Borrowings under the $1B Credit Facility bear interest at a per annum rate equal to, at Oncor’s option, (i) term SOFR for the interest period relevant to such borrowing, plus the SOFR Adjustment, plus an applicable margin of between 0.750% and 1.250%, depending on certain credit ratings assigned to Oncor’s debt, or (ii) an alternate base rate (equal to the greatest of (1) the prime rate as quoted by The Wall Street Journal on such date, (2) the federal funds effective rate on such date, plus 0.50%, and (3) term SOFR for a one-month interest period on such date, plus the SOFR Adjustment, plus 1.0%), plus, in the case of clauses (1) through (3), an applicable margin of between 0.00% and 0.25%, depending on certain credit ratings assigned to Oncor’s debt. The $1B Credit Facility also provides for an alternative rate of interest upon the occurrence of certain events related to the current rate of interest benchmark.

A commitment fee is payable quarterly in arrears and upon termination or reduction of the revolving commitments at a rate per annum equal to between 0.040% and 0.150%, depending on certain credit ratings assigned to Oncor’s debt, of the commitments under the $1B Credit Facility.

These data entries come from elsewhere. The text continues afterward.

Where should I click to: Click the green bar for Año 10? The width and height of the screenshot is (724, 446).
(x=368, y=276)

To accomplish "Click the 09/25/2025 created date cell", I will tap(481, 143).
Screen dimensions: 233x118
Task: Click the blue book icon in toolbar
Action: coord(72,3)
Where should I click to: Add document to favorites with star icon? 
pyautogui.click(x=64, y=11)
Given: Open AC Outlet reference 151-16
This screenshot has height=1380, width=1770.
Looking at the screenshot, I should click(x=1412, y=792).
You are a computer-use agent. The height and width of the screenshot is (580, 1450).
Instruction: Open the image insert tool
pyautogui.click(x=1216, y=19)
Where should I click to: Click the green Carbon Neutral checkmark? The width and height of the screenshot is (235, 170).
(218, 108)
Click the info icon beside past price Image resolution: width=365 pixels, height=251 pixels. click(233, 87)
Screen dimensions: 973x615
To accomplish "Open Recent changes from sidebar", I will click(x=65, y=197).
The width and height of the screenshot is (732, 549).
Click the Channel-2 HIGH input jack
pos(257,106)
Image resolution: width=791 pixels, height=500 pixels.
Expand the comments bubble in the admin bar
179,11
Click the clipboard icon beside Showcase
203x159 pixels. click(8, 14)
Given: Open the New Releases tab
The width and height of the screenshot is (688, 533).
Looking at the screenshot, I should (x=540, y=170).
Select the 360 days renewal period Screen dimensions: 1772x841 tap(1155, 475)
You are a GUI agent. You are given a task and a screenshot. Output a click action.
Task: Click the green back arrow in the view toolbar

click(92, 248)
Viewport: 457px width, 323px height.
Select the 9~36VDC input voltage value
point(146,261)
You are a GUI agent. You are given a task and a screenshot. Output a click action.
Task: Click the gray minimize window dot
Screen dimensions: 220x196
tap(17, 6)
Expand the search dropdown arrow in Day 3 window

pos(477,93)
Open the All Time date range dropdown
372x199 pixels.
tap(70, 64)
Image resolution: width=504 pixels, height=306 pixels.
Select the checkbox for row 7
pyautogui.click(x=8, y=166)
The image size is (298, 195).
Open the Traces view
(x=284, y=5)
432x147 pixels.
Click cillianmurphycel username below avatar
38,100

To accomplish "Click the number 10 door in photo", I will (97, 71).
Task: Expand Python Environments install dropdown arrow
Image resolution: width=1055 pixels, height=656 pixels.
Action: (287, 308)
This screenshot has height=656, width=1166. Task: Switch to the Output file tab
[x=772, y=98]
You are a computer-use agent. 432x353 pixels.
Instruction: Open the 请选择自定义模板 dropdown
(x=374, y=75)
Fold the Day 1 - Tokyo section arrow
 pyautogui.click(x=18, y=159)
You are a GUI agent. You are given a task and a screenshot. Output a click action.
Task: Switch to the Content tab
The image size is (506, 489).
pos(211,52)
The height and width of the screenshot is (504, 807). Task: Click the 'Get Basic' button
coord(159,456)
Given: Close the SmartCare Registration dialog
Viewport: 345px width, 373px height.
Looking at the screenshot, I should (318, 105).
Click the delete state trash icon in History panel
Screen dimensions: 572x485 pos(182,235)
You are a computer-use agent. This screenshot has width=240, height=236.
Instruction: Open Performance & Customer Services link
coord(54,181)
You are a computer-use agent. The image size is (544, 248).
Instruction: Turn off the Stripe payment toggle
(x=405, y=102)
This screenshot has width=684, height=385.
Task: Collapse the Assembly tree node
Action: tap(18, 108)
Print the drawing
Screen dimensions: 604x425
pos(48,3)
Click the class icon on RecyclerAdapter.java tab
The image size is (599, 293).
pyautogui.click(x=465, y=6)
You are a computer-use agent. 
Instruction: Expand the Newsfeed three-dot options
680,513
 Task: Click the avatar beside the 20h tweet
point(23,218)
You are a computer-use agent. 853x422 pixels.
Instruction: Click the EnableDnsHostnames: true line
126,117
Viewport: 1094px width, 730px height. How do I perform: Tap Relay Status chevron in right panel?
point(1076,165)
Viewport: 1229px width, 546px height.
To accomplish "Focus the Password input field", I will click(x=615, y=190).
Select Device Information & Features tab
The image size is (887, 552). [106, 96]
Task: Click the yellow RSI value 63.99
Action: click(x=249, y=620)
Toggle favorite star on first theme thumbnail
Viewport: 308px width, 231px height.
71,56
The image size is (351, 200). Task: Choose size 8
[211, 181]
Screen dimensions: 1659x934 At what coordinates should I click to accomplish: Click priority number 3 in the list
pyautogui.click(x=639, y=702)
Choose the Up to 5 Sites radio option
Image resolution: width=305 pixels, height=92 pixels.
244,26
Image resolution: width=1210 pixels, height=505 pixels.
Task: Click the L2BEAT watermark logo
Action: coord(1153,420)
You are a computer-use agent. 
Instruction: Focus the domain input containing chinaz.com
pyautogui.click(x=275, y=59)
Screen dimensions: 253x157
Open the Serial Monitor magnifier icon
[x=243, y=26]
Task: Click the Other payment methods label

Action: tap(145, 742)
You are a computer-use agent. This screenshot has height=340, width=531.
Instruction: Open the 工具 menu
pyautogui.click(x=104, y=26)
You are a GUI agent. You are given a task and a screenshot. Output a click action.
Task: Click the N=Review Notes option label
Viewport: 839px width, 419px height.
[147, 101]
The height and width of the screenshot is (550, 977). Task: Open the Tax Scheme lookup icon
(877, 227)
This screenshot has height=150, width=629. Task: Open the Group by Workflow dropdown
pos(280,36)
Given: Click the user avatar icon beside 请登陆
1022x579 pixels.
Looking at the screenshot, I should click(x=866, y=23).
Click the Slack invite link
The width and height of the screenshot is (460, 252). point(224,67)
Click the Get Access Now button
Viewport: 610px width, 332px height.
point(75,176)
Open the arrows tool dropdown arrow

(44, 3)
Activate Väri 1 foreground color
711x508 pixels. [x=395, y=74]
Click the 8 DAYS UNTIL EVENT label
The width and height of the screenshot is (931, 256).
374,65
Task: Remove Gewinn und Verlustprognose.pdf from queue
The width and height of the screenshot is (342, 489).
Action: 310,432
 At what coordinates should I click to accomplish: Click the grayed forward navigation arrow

The $1B Credit Facility requires that Oncor maintain a maximum consolidated senior debt to consolidated total capitalization ratio of 0.65 to 1.00 and observe certain customary reporting requirements and other customary covenants for facilities of this type.

The $1B Credit Facility also contains customary events of default for facilities of this type, the occurrence of which would allow the lenders to accelerate all outstanding loans and terminate their commitments, including certain changes in control of Oncor that are not permitted transactions under the $1B Credit Facility and cross-default provisions in the event Oncor or certain of its subsidiaries defaults on indebtedness in a principal amount in excess of $150 million that results in acceleration of the maturity of such indebtedness or receives judgments for the payment of money in excess of $150 million that are not discharged or stayed within 60 days.

The foregoing descriptions of the $2B Credit Facility and the $1B Credit Facility are qualified in their entirety by reference to the complete terms of the $2B Credit Facility and the $1B Credit Facility, which are attached hereto as Exhibit 10.1 and Exhibit 10.2, respectively, and incorporated by reference herein. The administrative agent under each credit facility and the lenders and their respective affiliates have, from time to time, performed various financial advisory, dealer, commercial banking, investment banking and/or trustee services for Oncor and certain of its affiliates for which they have received customary fees and expenses.

 

ITEM 2.02

RESULTS OF OPERATIONS AND FINANCIAL CONDITION.

On February 25, 2025, Oncor issued a press release discussing its financial results for the year and fiscal quarter ended December 31, 2024. The press release is furnished herewith as Exhibit 99.1.

 

ITEM 2.03

CREATION OF A DIRECT FINANCIAL OBLIGATION OR AN OBLIGATION UNDER AN OFF-BALANCE SHEET ARRANGEMENT OF A REGISTRANT.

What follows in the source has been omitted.